Last fall, the U.K. High Court ruled that minors under 16 cannot properly consent to puberty blockers, the first step of so-called “medical transition” for gender-confused kids. The court cited “unknown physical consequences” of the drugs and described puberty blockers as a “pathway” to sterility and “much greater medical intervention.”

“The UK ruling, from an endocrinology point of view, is that these interventions are experimental, that young people can’t understand the implications of initiating puberty blockers, cross-sex hormones, and surgeries — and that makes sense based on our understanding of brain development,” Will Malone, M.D., an endocrinologist and founding member of the Society for Evidence-Based Gender Medicine, told Medscape last month.

“If you start puberty blockers [early in puberty], and then put these kids straight onto cross-sex hormones, then it’s almost certain they will be infertile, as well as many other irreversible changes,” he said, echoing other experts.

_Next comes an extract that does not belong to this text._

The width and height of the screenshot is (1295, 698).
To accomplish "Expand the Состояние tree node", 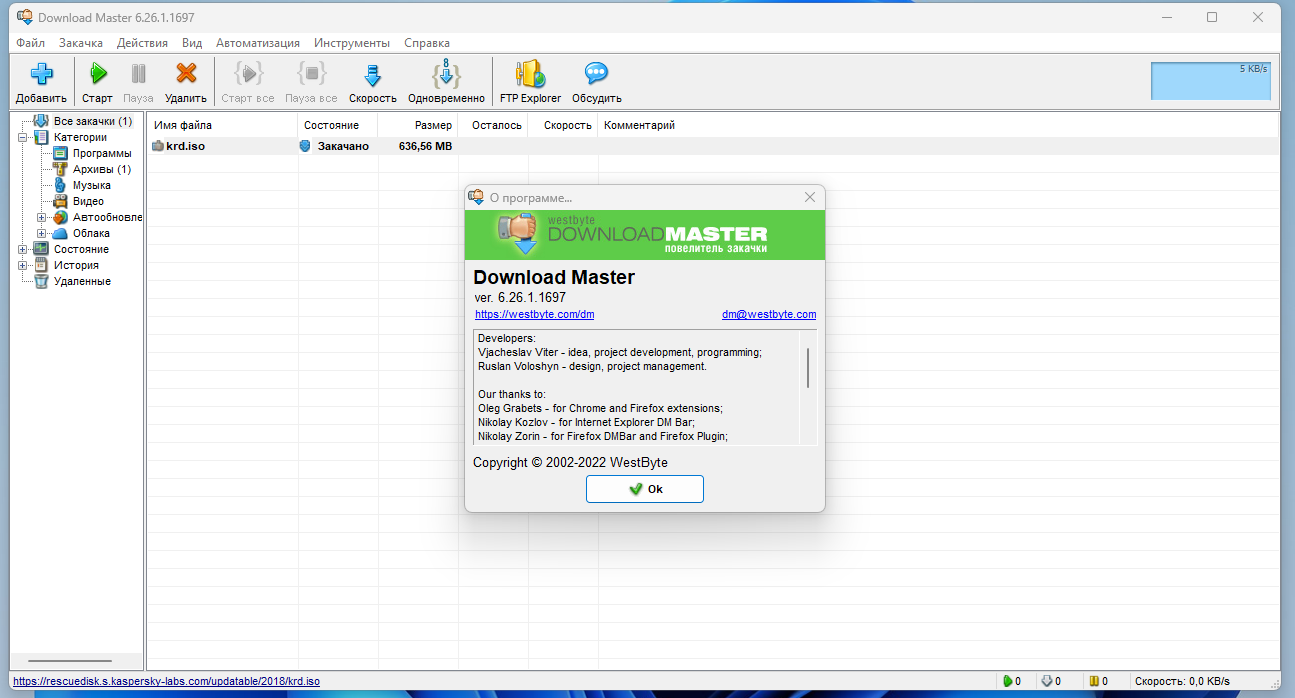I will [x=22, y=249].
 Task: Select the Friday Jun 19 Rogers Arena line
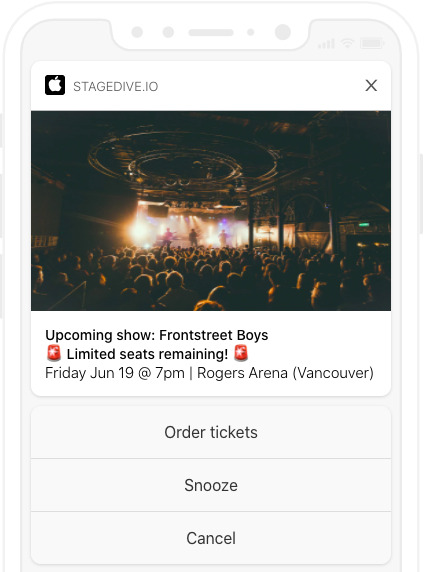pos(209,373)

Indeed, although up to 97.8% of boys and 88% of girls naturally come to accept their sex by adulthood, according to the American Psychological Association, gender-confused children given puberty blockers almost always progress to cross-sex hormones, often sterilizing them for life. Both types of drugs are linked to life-threatening side effects and neither has been approved by the FDA for gender dysphoria or evaluated in long-term studies with gender dysphoric minors.

Cross-sex hormone use leads to gonadectomy — frequently regretted removal of sexual organs — in the vast majority of people referred to gender identity centers, a 2018 study found.